Los miles de economistas que ejercen o han ejercido su variado oficio ante la sociedad asturiana empezaron a fraguarse desde aquel otoño de 1975, en aulas atestadas y con medios muy precarios. Por suerte, yo también estuve allí, beneficiándome de la ayuda de tantos ilusionados profesionales, vinculados a nuestra región, que volvieron a impulsarla. Pienso que, sin todos los protagonistas señalados, nuestra sociedad no sería la misma. La facultad crecería hasta pertenecer al selecto club de las mejores del mundo (AACSB) durante el mandato de la actual decana Carmen Benavides. Acogería en este medio siglo a innumerables referentes del mundo académico, político, financiero, cultural y empresarial; hasta aportaría un rector, Juan Vázquez, incorporado como profesor en aquella época. De todo ello se hablará durante los próximos meses, desde múltiples perspectivas.

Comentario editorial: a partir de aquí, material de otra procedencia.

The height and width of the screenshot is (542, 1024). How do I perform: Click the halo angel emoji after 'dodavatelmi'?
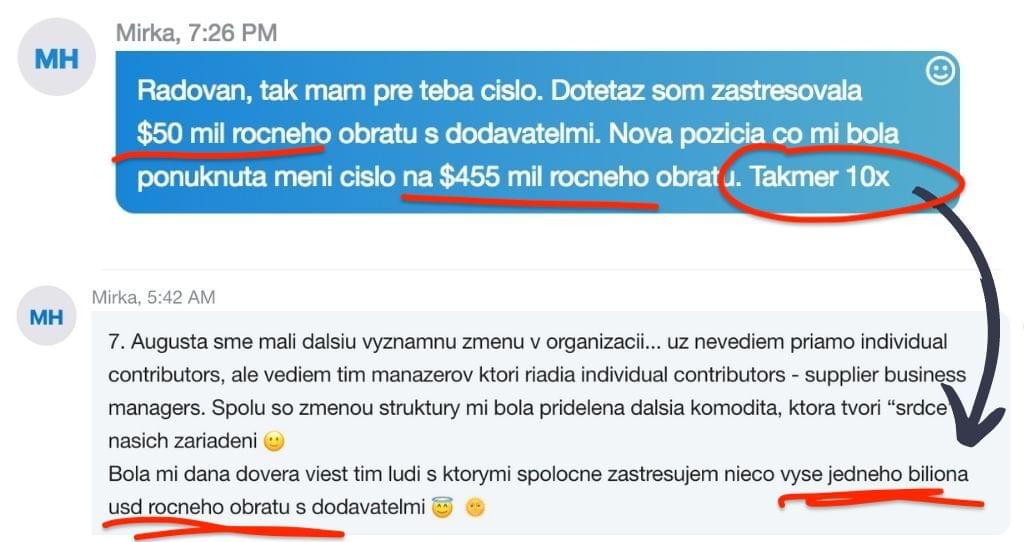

Cuando la Universidad fue una constructora
El ministerio de Educación licitó unos años más tarde la construcción del actual edificio en el Campus de El Cristo, pero el contratista quebró antes de terminar (entonces el procedimiento ordinario para adjudicar obras del Estado era la subasta) y la Universidad de Oviedo, con López Cuesta («Teo») al frente de la entidad destinataria del inmueble (las universidades eran organismos autónomos del ministerio) sustituyó al quebrado para acabarla, lo que evitó retrasar lustros una obra empantanada en múltiples pleitos. Toda una ingeniería jurídica, social y presupuestaria con la que el Gerente, José Luis Álvarez Barriada –funcionario de hacienda– estuvo en rotundo desacuerdo y por ello, durante muchos meses no se hablaron (a este lo nombraba el ministro, no el Rector) pero Teo llegó a múltiples pactos con subcontratistas, proveedores y obreros (algunos entraron de empleados en la Universidad fruto de esa negociación) y logró terminar así la obra a principios de los ochenta, financiada por el Estado. Esto sería impensable en la actualidad y además terminaría fatal. No hubo día que me encontrara a Teo paseando o en algún acto Institucional, en que no le agradeciera tanta implicación. Que saliera bien (milagrosamente) no le impidió perder las elecciones de 1984.